When Is Debt Dangerous?
Debt assists a business until the business has trouble paying it off, either with new capital or with free cash flow. Ultimately, if the company can't fulfill its legal obligations to repay debt, shareholders could walk away with nothing. However, a more common (but still painful) scenario is that it has to raise new equity capital at a low price, thus permanently diluting shareholders. Of course, plenty of companies use debt to fund growth, without any negative consequences. When we think about a company's use of debt, we first look at cash and debt together.
Check out our latest analysis for Footway Group
What Is Footway Group's Debt?
The image below, which you can click on for greater detail, shows that Footway Group had debt of kr279.0m at the end of March 2023, a reduction from kr370.0m over a year. On the flip side, it has kr9.00m in cash leading to net debt of about kr270.0m.
A Look At Footway Group's Liabilities
Zooming in on the latest balance sheet data, we can see that Footway Group had liabilities of kr657.0m due within 12 months and no liabilities due beyond that. On the other hand, it had cash of kr9.00m and kr49.0m worth of receivables due within a year. So its liabilities total kr599.0m more than the combination of its cash and short-term receivables.
This deficit casts a shadow over the kr220.5m company, like a colossus towering over mere mortals. So we'd watch its balance sheet closely, without a doubt. After all, Footway Group would likely require a major re-capitalisation if it had to pay its creditors today.
We measure a company's debt load relative to its earnings power by looking at its net debt divided by its earnings before interest, tax, depreciation, and amortization (EBITDA) and by calculating how easily its earnings before interest and tax (EBIT) cover its interest expense (interest cover). Thus we consider debt relative to earnings both with and without depreciation and amortization expenses.
Footway Group's net debt is only 0.65 times its EBITDA. And its EBIT easily covers its interest expense, being 18.6 times the size. So we're pretty relaxed about its super-conservative use of debt. Although Footway Group made a loss at the EBIT level, last year, it was also good to see that it generated kr409m in EBIT over the last twelve months. There's no doubt that we learn most about debt from the balance sheet. But it is Footway Group's earnings that will influence how the balance sheet holds up in the future. So if you're keen to discover more about its earnings, it might be worth checking out this graph of its long term earnings trend.
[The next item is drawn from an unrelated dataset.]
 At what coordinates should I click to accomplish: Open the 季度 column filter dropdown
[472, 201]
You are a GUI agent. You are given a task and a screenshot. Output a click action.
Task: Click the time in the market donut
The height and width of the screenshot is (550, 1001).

Finally, a company can only pay off debt with cold hard cash, not accounting profits. So it is important to check how much of its earnings before interest and tax (EBIT) converts to actual free cash flow. Considering the last year, Footway Group actually recorded a cash outflow, overall. Debt is far more risky for companies with unreliable free cash flow, so shareholders should be hoping that the past expenditure will produce free cash flow in the future.
Our View
To be frank both Footway Group's conversion of EBIT to free cash flow and its track record of staying on top of its total liabilities make us rather uncomfortable with its debt levels. But on the bright side, its interest cover is a good sign, and makes us more optimistic. Looking at the bigger picture, it seems clear to us that Footway Group's use of debt is creating risks for the company. If all goes well, that should boost returns, but on the flip side, the risk of permanent capital loss is elevated by the debt. There's no doubt that we learn most about debt from the balance sheet. However, not all investment risk resides within the balance sheet - far from it. These risks can be hard to spot. Every company has them, and we've spotted 5 warning signs for Footway Group (of which 3 are potentially serious!) you should know about.
At the end of the day, it's often better to focus on companies that are free from net debt. You can access our special list of such companies (all with a track record of profit growth). It's free.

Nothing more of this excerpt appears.